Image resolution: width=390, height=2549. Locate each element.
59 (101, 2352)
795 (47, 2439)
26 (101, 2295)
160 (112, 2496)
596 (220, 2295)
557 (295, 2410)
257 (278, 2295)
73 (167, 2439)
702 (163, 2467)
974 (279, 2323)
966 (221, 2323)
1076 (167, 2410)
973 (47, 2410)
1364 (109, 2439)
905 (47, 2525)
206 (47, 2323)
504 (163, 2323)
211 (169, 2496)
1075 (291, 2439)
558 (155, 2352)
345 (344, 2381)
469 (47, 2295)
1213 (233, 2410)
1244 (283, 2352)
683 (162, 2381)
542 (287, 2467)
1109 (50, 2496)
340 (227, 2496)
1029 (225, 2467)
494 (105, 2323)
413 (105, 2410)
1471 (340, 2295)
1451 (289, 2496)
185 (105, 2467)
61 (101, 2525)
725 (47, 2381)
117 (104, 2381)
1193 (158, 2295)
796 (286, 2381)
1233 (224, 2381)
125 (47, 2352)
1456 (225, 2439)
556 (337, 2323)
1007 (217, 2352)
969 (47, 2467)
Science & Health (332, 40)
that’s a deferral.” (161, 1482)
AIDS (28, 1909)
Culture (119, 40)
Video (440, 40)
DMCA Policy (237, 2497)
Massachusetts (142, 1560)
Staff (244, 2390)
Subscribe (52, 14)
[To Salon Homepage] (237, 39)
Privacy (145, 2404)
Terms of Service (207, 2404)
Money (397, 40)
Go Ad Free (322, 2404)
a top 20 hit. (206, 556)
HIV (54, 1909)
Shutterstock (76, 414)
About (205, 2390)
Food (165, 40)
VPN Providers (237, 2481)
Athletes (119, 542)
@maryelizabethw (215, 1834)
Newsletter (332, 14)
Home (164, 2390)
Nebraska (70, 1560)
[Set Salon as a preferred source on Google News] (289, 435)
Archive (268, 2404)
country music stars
=======
ACTION ITEM: An exact copy of every record above is needed. Write it out word for word.

ANSWER TO THE EXERCISE:
Image resolution: width=390, height=2549. Locate each element.
59 (101, 2352)
795 (47, 2439)
26 (101, 2295)
160 (112, 2496)
596 (220, 2295)
557 (295, 2410)
257 (278, 2295)
73 (167, 2439)
702 (163, 2467)
974 (279, 2323)
966 (221, 2323)
1076 (167, 2410)
973 (47, 2410)
1364 (109, 2439)
905 (47, 2525)
206 (47, 2323)
504 (163, 2323)
211 (169, 2496)
1075 (291, 2439)
558 (155, 2352)
345 (344, 2381)
469 (47, 2295)
1213 (233, 2410)
1244 (283, 2352)
683 (162, 2381)
542 (287, 2467)
1109 (50, 2496)
340 (227, 2496)
1029 (225, 2467)
494 (105, 2323)
413 (105, 2410)
1471 (340, 2295)
1451 (289, 2496)
185 (105, 2467)
61 (101, 2525)
725 (47, 2381)
117 (104, 2381)
1193 (158, 2295)
796 (286, 2381)
1233 (224, 2381)
125 (47, 2352)
1456 (225, 2439)
556 (337, 2323)
1007 (217, 2352)
969 (47, 2467)
Science & Health (332, 40)
that’s a deferral.” (161, 1482)
AIDS (28, 1909)
Culture (119, 40)
Video (440, 40)
DMCA Policy (237, 2497)
Massachusetts (142, 1560)
Staff (244, 2390)
Subscribe (52, 14)
[To Salon Homepage] (237, 39)
Privacy (145, 2404)
Terms of Service (207, 2404)
Money (397, 40)
Go Ad Free (322, 2404)
a top 20 hit. (206, 556)
HIV (54, 1909)
Shutterstock (76, 414)
About (205, 2390)
Food (165, 40)
VPN Providers (237, 2481)
Athletes (119, 542)
@maryelizabethw (215, 1834)
Newsletter (332, 14)
Home (164, 2390)
Nebraska (70, 1560)
[Set Salon as a preferred source on Google News] (289, 435)
Archive (268, 2404)
country music stars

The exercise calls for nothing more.